## Task to complete
Once the line with "291x218 pixels." is found, write it out along with each later line exactly, through the end of the entries, skipping every picture.

-=-=-=-=-

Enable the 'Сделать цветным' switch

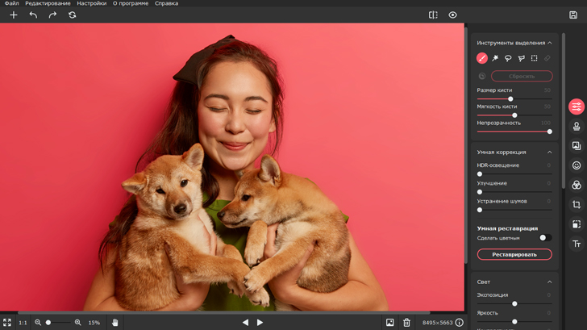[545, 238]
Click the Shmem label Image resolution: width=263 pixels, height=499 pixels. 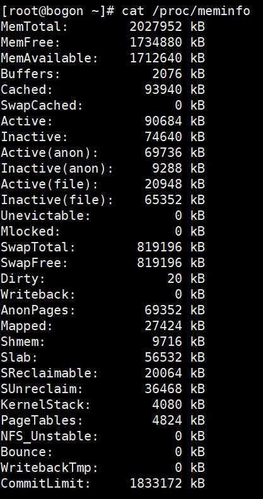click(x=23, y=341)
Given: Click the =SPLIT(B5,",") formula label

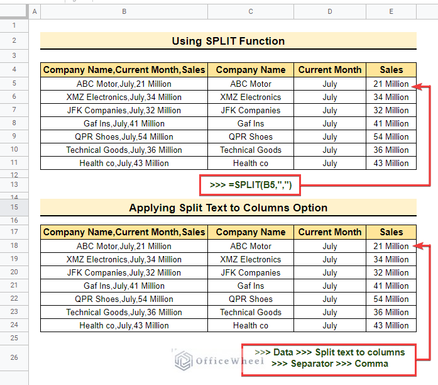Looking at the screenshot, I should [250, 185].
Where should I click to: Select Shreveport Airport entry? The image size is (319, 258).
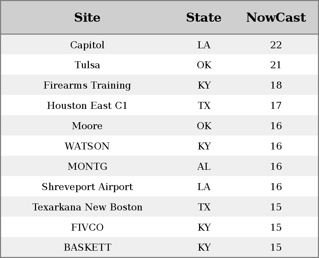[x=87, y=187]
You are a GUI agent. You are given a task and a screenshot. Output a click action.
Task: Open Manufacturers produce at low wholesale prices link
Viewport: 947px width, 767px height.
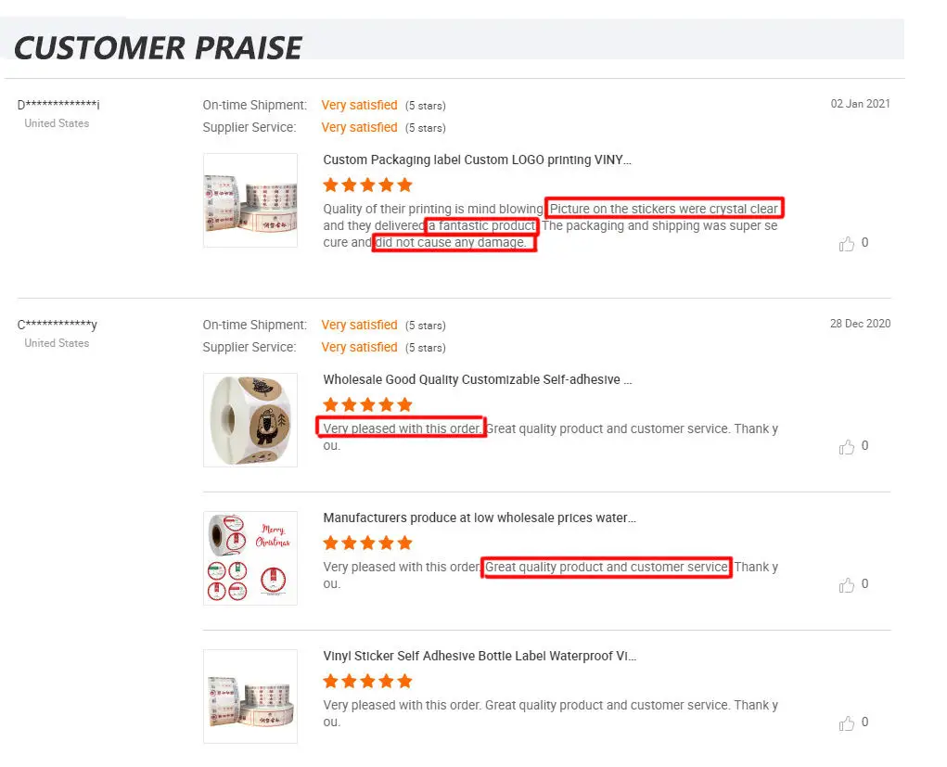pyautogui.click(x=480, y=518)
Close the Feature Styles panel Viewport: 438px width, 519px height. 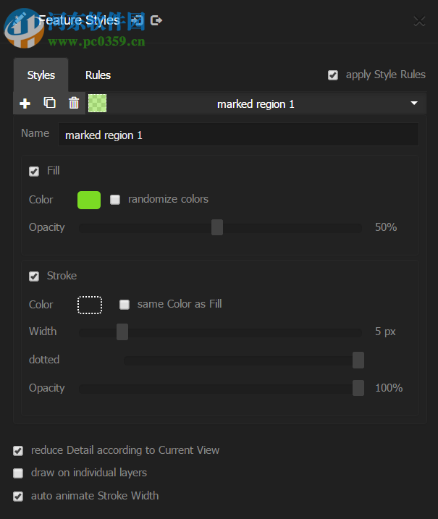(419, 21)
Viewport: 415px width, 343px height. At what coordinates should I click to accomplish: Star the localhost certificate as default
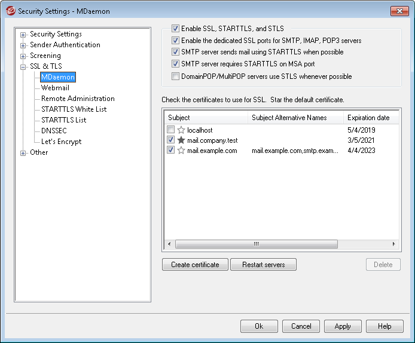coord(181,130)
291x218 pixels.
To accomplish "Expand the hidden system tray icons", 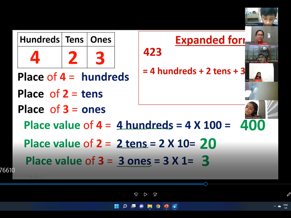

-=-=-=-=-

## Response to the task
291x218 pixels.
To accomplish "Expand the hidden system tray icons", 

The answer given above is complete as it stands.